_TRY IT:_ From the first line of the listing below through the line with "Task: Save the metadata changes", transcribe exactly and skip the pictures.

PROVIDED DATA: Begin

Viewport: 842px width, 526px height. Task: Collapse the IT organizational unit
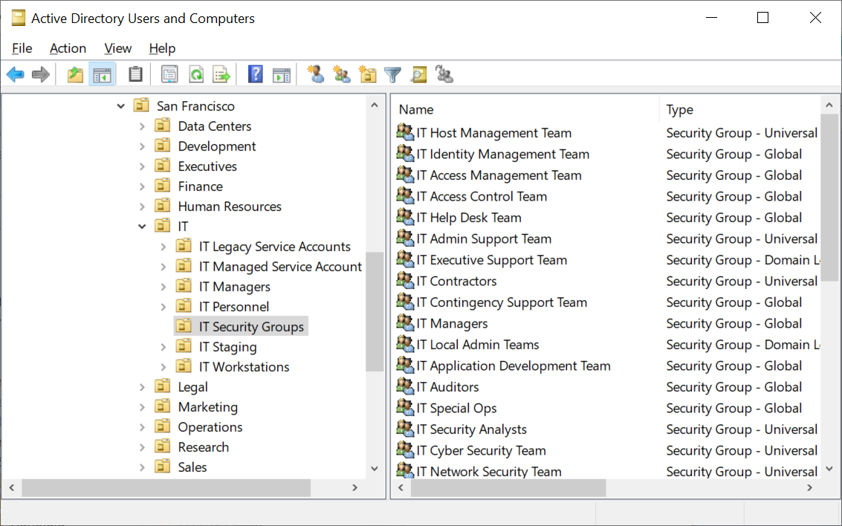click(x=142, y=227)
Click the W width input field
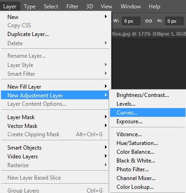This screenshot has height=193, width=186. tap(131, 21)
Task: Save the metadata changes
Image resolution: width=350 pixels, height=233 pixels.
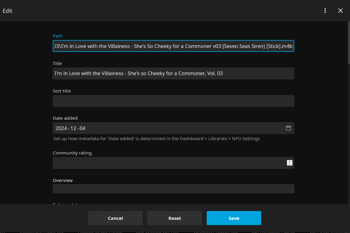Action: (x=234, y=218)
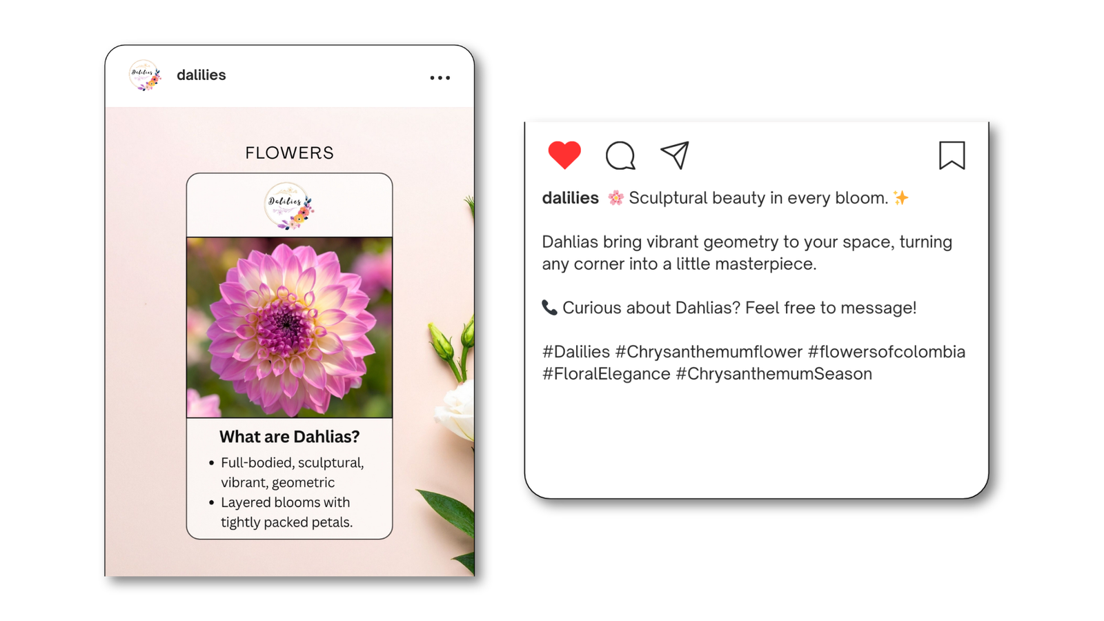The width and height of the screenshot is (1104, 621).
Task: Toggle the bookmark save icon
Action: (x=952, y=155)
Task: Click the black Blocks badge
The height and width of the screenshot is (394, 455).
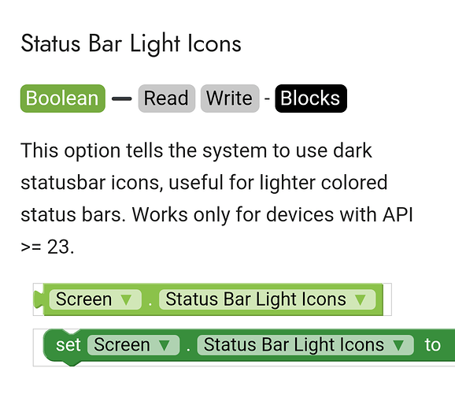Action: 311,99
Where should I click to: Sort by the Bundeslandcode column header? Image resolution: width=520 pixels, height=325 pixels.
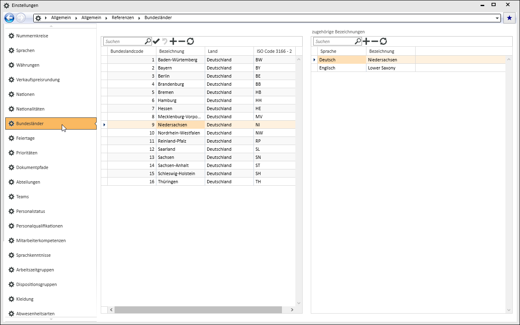pos(127,51)
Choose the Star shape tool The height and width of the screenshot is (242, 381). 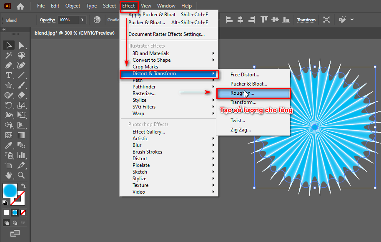click(8, 85)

PROVIDED DATA: End

_THE COMPLETED TASK:_
Viewport: 842px width, 526px height. Task: Collapse the IT organizational unit
click(x=142, y=227)
Click the W width input field
This screenshot has height=193, width=186. tap(131, 21)
Task: Save the metadata changes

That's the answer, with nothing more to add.